There was another, less visible sort of tension. Pierre Besnainou, former president of the European Jewish Congress summed up an enormous change over the past 60 years in ten words: the Diaspora has become weak as Israel has become stronger. Eizenstat similarly sees a “new paradigm” where Israel has to take responsibility for strengthening the Diaspora so there will be more Jews who support Israel. His solution? Israel should issue a “Diaspora Impact Statement” on every policy – as if American Jews’ identification with Israel ought to be predicated not on a shared Jewish heritage and destiny but on the politics of the moment. It’s a paradox: as Israel becomes less dependent upon the Diaspora, Eizenstat thinks the opinions of Diaspora Jews should be treated as more important than ever. Normally it is the stronger party, not the weaker one, that has the greater leverage.

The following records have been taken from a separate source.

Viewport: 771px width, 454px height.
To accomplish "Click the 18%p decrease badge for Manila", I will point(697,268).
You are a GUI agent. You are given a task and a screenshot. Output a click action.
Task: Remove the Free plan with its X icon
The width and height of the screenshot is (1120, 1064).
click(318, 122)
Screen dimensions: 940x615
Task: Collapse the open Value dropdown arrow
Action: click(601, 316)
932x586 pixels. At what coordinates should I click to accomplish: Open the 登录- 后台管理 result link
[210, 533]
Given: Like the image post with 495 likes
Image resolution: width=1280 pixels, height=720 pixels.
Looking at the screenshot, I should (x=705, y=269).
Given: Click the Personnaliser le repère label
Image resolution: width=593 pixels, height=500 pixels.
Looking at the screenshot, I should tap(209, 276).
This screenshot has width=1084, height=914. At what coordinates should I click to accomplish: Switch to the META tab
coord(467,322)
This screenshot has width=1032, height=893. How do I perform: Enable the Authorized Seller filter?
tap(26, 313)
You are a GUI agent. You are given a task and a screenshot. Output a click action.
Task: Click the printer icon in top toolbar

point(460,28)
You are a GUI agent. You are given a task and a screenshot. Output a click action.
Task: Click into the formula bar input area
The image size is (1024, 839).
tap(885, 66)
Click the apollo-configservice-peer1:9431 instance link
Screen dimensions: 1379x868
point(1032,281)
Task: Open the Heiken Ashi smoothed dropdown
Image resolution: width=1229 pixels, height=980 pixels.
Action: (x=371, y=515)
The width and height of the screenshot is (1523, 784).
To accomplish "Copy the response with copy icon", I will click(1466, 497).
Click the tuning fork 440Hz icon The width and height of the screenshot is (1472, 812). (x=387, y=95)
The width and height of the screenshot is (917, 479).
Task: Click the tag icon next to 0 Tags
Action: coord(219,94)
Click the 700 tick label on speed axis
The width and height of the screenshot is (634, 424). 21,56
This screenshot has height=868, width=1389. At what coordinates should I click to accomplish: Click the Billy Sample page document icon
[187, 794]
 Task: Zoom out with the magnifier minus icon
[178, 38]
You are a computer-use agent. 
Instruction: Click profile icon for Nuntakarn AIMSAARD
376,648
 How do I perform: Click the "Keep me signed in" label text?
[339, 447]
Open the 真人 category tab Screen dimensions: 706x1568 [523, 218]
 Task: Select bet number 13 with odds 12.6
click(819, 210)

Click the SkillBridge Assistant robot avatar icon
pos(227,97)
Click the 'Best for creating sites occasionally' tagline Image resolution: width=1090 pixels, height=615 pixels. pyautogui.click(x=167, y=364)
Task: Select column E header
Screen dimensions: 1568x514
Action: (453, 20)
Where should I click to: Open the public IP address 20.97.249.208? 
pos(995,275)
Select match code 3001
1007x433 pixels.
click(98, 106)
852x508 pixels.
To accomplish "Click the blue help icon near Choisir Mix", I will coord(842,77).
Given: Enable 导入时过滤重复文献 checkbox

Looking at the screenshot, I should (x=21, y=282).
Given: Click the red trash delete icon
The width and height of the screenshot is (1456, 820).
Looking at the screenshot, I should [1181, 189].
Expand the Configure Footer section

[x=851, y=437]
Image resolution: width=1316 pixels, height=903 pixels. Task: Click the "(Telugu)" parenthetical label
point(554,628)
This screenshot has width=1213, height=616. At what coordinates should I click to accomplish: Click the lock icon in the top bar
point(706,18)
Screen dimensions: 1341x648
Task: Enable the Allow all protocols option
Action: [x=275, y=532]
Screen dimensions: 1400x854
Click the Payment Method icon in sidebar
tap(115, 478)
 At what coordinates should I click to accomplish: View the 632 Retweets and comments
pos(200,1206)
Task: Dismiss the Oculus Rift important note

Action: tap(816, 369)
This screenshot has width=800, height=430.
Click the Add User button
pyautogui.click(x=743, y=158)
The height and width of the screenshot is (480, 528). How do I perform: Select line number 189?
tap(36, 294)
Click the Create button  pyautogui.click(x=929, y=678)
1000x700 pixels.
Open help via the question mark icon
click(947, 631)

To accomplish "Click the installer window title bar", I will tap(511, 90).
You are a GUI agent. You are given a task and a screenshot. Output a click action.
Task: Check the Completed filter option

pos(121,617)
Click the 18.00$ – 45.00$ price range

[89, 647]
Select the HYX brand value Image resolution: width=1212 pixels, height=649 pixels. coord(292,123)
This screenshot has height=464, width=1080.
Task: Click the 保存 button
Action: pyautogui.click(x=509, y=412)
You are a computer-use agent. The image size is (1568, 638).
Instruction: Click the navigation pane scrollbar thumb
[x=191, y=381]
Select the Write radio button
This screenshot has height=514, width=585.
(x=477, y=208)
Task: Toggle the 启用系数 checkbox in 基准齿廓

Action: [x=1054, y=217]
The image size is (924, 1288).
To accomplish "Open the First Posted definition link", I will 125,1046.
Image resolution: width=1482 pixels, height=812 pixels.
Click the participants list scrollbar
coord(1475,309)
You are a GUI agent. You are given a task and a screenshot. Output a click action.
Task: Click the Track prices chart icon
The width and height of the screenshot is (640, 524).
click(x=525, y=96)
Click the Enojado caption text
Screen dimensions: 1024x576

Jews in the United States may not be cognizant of this shift. Yet as Federations gradually redirect funding from Israel to their own communities, American Jews will hold still less sway, even as they want a greater voice on issues like conversions and the status of women at holy sites, not to mention the conflict with the Palestinians. Of course the views of the American Jewish community will continue to carry a lot of weight for some time, but not as much as Americans might imagine. That’s one reason the frustration and mutual incomprehension between Israelis and American Jews isn’t going away any time soon.
Bob Goldfarb, the president of the Center for Jewish Culture and Creativity in Los Angeles and Jerusalem, also blogs regularly for eJewishPhilanthropy.com.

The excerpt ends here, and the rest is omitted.